Read the full interview.

 

Daybue’s debut:

“There had never been a medication approved specifically to treat Rett syndrome, so when Deanna Adair heard about a clinical trial of a drug called trofinetide that could potentially help her daughter’s symptoms, she signed up,” my colleague Shaena Montanari writes in Spectrum this month.

“The drug was approved by the U.S. Food and Drug Administration (FDA) last week, making it the first-ever treatment for Rett syndrome, a rare genetic neurodevelopmental condition that shares some traits with autism. Trofinetide, a synthetic analog of insulin-like growth factor 1 (IGF-1) peptide, now branded as Daybue, was developed by Australia’s Neuren Pharmaceuticals before being licensed in North America to Acadia Pharmaceuticals in 2018.

“Yet Daybue might be just the first in a raft of treatments for Rett syndrome. Kathie Bishop, Acadia’s senior vice president and head of rare disease and external innovation, agrees that the approval will likely accelerate drug development for the condition. Daybue’s approval, she says, will show others what’s possible.”

Read more in “FDA approval of trofinetide may spur further drug development for Rett.”

 

Drug samples:

  • Upping the dose of the experimental ASO drug STK-001 — from 20 milligrams to 30 or 45 milligrams — did not meaningfully ease seizures in people with Dravet syndrome in a phase 1/2 trial, STAT reported in November. The FDA has once again OK’d Massachusetts-based drug company Stoke Therapeutics to give trial participants an even higher dose: 70 milligrams. STK-001 significantly improved survival in Dravet model mice, Spectrum reported in 2020.
  • “Several randomized, placebo-controlled trials on the effectiveness of (add-on) treatment with prednisolone, pregnenolone, celecoxib, minocycline, NAC [N-acetylcysteine], SFN [sulforaphane], and/or omega-3 fatty acids on core and related symptoms of [autism] have been performed, with promising findings,” according to a review published this month in CNS Drugs.
  • Only about 13 percent of pediatric clinical trials funded by the U.S. National Institutes of Health (NIH) and completed from 2017 to 2019 had submitted results to ClinicalTrials.gov within a year of completion — as required by the NIH — according to a February research letter in JAMA. And nearly half of all trials hadn’t published results after four years.
  • Autistic children who received the cannabis-based drug NTI164 showed significant improvement in social communication and adaptive behavior, according to results of a year-long phase 1/2 trial released this month by Australian biopharmaceutical company Neurotech International.
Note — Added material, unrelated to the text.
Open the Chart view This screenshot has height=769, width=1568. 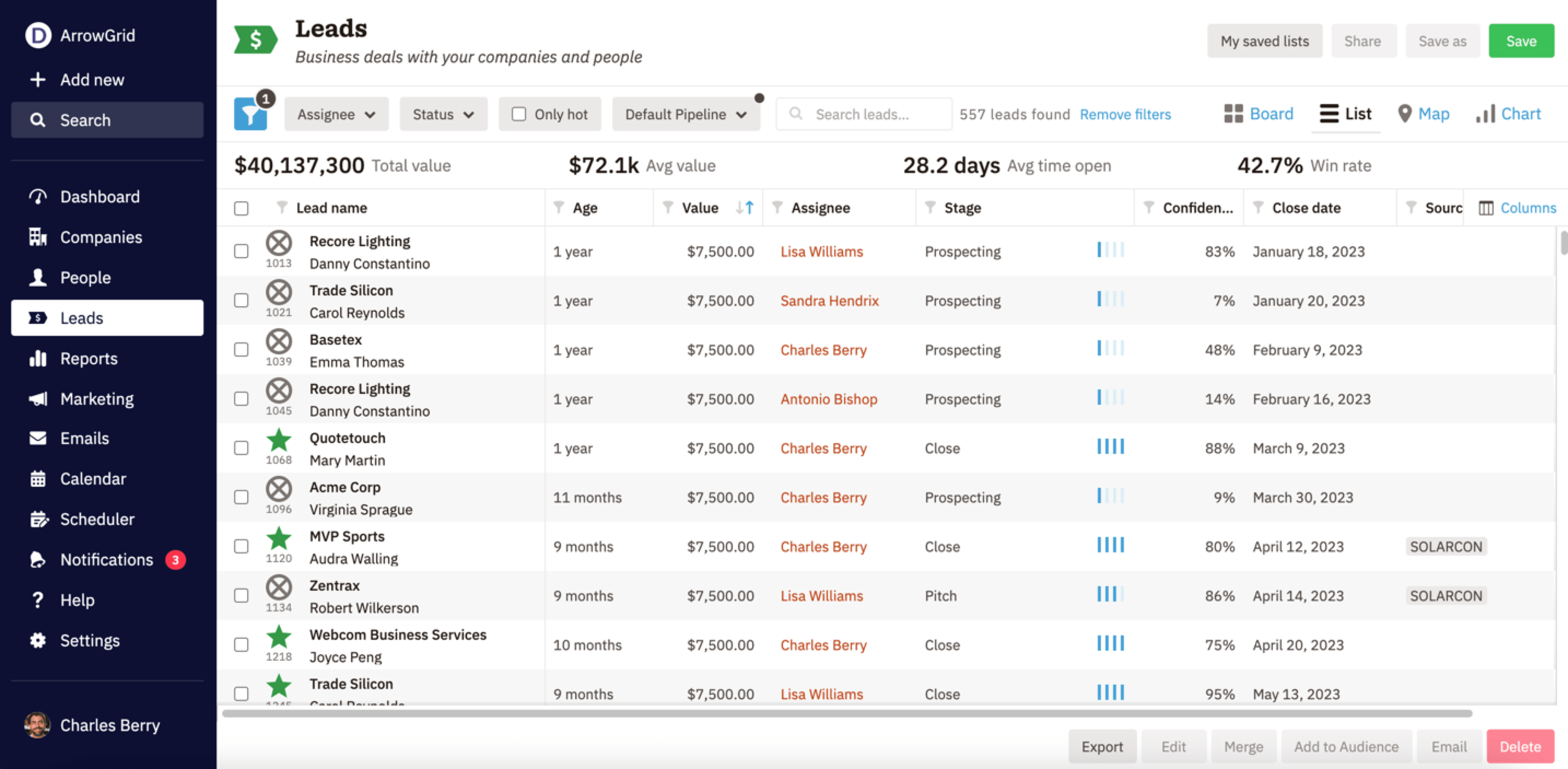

NTI164 contains cannabidiolic acid (CBDA), which is minimally psychoactive, plus a small amount of the psychoactive cannabinoid THC and an assortment of other cannabinoids.
  • Trials of cord-blood stem cell therapies for autism appear to continue apace, despite research showing no benefit over placebo. Duke University and Florida-based company Cryo-Cell have been charging families for this treatment, and now Cryo-Cell plans to fund Duke’s ongoing phase 2 trial and open a manufacturing facility in anticipation of a phase 3 clinical trial, according to a 9 March filing with the U.S. Securities and Exchange Commission.
  • Designing clinical trials with three arms — treatment, placebo and no treatment — could help autism researchers discern a drug’s effects, according to a March review in Developmental Medicine & Child Neurology.
  • The anti-seizure drug perampanel reduces seizure frequency more in people with rare genetic conditions that disrupt the brain’s signaling balance, including GNAO1 and SYNGAP1, than in people with genetic variants affecting the mammalian target of rapamycin (mTOR) pathway, such as TSC1 mutations, according to a February study in Epilepsia.